Legal immigration: green light for individual work and residence permit for non-EU citizens

Brussels: Europe and the Arabs
The Council of the European Union today adopted a revision of the Single Authorization Directive. The law, which amends the 2011 directives currently in force, aims to attract the skills and talent the EU needs and address shortcomings regarding legal immigration to the EU.
The Directive sets out the administrative procedure for obtaining a single declaration for both the right to work and the right to remain in the EU and defines a common set of rights for workers from a third country. The revision provides for shortening application procedures and aims to strengthen the rights of workers from third countries by allowing a change of employer and a limited period of unemployment.
Application procedures
A third-country worker can apply from the territory of a third country, or from within the European Union if he or she has a valid residence permit. If a Member State decides to issue a single permit, this will be a residence permit and a work permit.
Duration of procedure
The revised Single Permit Directive brings more stringent deadlines for the decision to issue a permit. This must be done within three months of receipt of the completed application. If Member States choose to check the labor market situation before deciding whether to grant an individual permit – for example to assess the need for a worker profile from a third country – this must also be done within this 90-day period.

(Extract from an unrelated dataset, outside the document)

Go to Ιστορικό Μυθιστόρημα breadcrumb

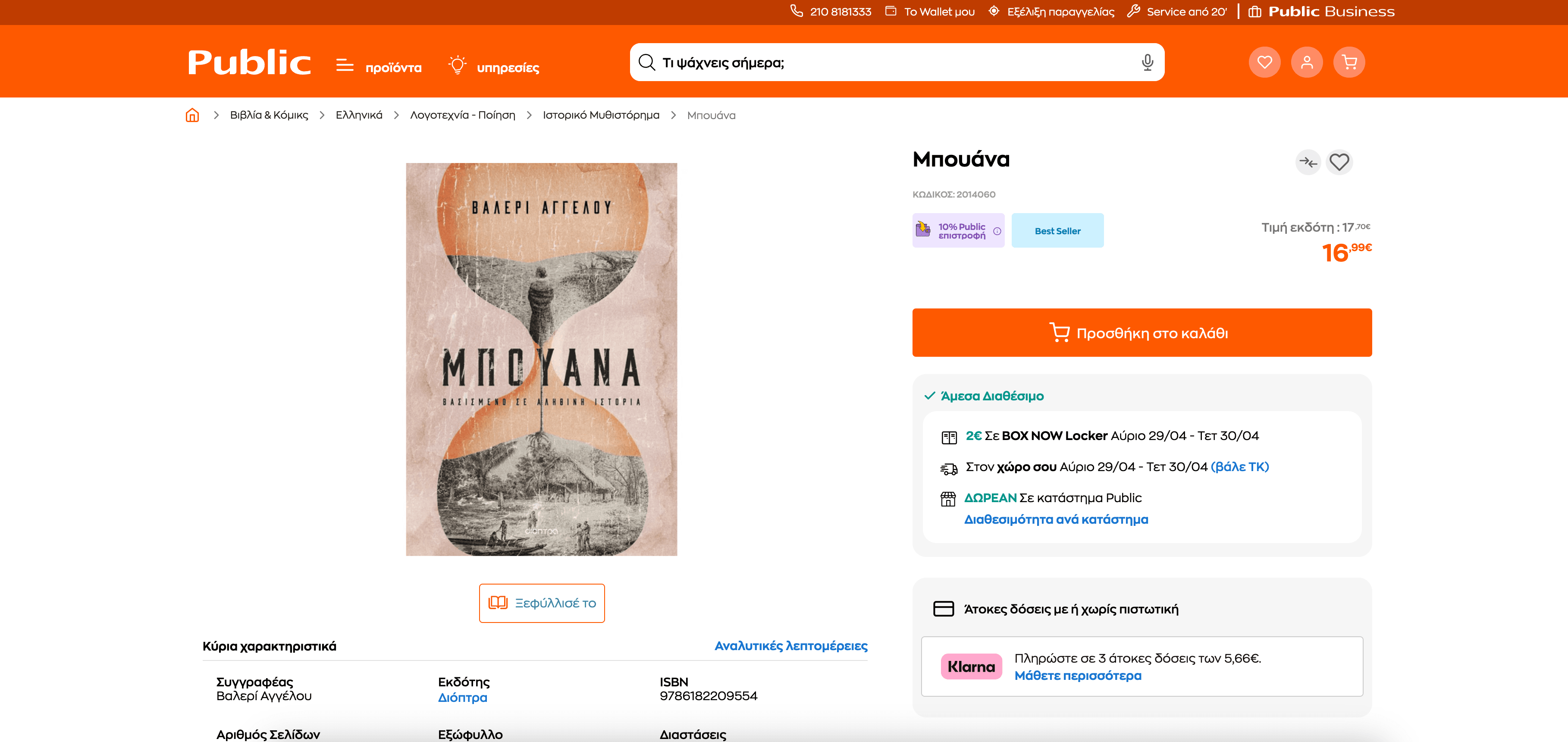tap(601, 115)
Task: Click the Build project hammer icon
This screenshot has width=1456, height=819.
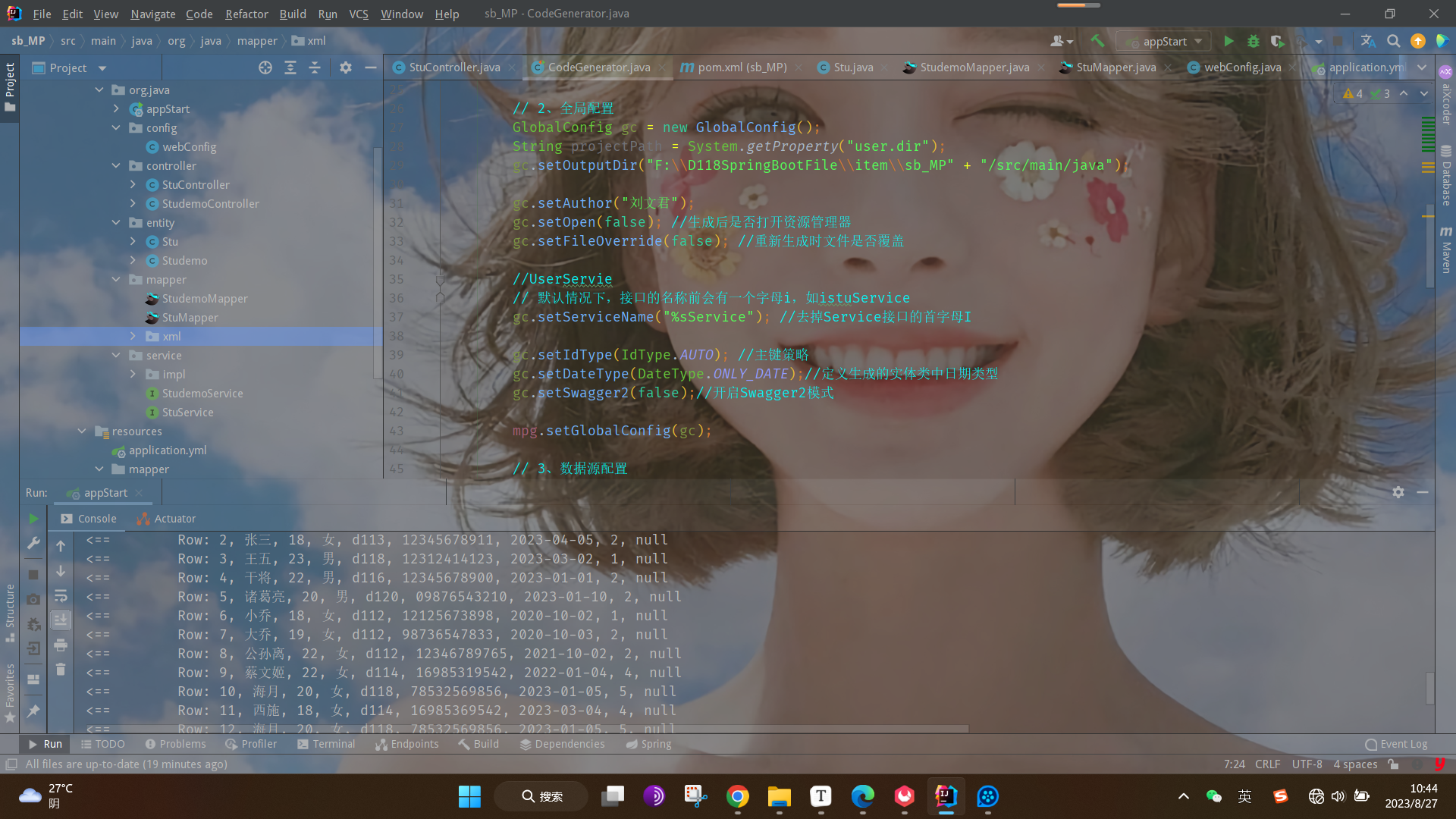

The time limit for making a decision may exceptionally be extended for an additional 30 days in cases of complex applications.
Change of employer
What is new in the review is that individual permit holders will be able to change their employer. Such a change may be subject to notification of the authorities, and Member States may conduct a labor market examination. EU countries may also require a minimum period during which the sole permit holder is required to work for their first employer.
The unemployment
The update also sets out the rules that apply if a single permit holder becomes unemployed. In such cases, workers from third countries are allowed to remain in the territory of the Member State if the total period of unemployment does not exceed three months during the validity of a single permit or six months after two years of the permit.
The Directive will enter into force on the twentieth day following its publication in the Official Journal of the European Union. Member states have two years to turn the directive into national law.